Inferno is just one of several films being screened this September at the World 3-D Expo. It is not an annual event. To the contrary, it is as rare an event as some of the films themselves. Sure, plenty of rep cinemas around the world have a week or two where they showcase House of Wax with its obvious overwrought paddle-board-flying-in-your-face 3-D sequence. And sure, you may have attended a midnight screening of Friday the 13th 3-D, in which a group of teenagers hand the joint they're smoking right to you through the screen. However, any 3-D film you may have seen in a theater before was not projected as they will be this September, unless of course you were there in the nineteen fifties to catch 'em the first time round.
It took more than a pair of flimsy cardboard glasses to make 3-D movies work. It took two simultaneous projectors beaming two simultaneous images to create that original 3-D look. The World 3-D Expo - September 6 through the 15th - is projecting the films with dual projectors. Sound insufferably nerdy? Sure, it is, but attendees gave up the prospect of getting laid a long, long time ago. It's a unique experience and among some typical 3-D films come many you had no idea were meant to be viewed with cardboard eyewear. There'll be plenty of robot monsters and creatures in lagoons, but there's also the comedy team Martin and Lewis 3-Ding their supperclub shtick and a number of Looney Tunes cartoons you had no idea were originally shown in theaters in 3-D.

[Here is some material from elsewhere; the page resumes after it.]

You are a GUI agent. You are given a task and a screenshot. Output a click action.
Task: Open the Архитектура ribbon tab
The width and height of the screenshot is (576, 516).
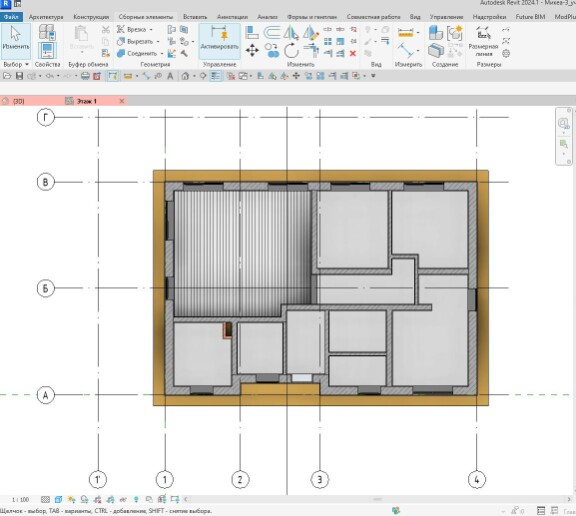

For more information visit the website of the World 3-D Movie Expo.
So getting laid equals not nerdy? Sounds like someone's pussy whipped.
Posted by: Crimlane | August 14, 2013 at 06:49 PM
"Has anyone seen my panties?" is a truly epic movie tagline. I'd take College Capers over Inferno any day!

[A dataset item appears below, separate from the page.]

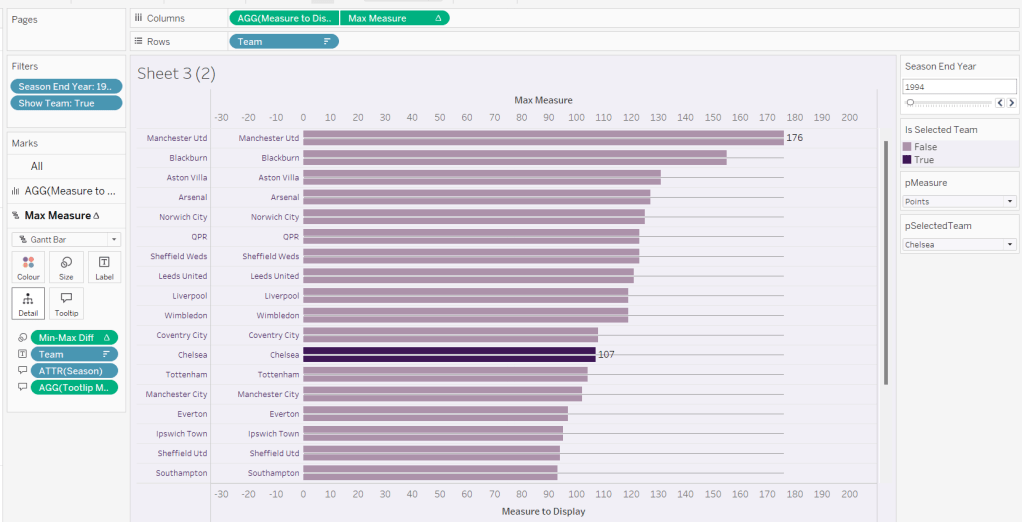Screen dimensions: 1022x522
Task: Click the Show Team: True filter pill
Action: (66, 103)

Seriously, though, can any fans out there tell me... why is 3D supposed to not suck?! I do not understand!!!
I got 3D headaches as an '80s brat... I saw Michael Jackson's crappy space movie at Disneyland in the '90s (I think) with no headache but also no discernable good qualities... and the recent movies I've scoped out didn't tempt me enough and I spent the money on music or food...
Nope, I don't get it at all.
The question is for real though. Why do you like it???
Posted by: Bughunter | August 18, 2013 at 07:01 AM
Dual projectors isn't that unusual. I have seen films you have mentioned that way, and not in the fifities. It certainly is the only way to go, though.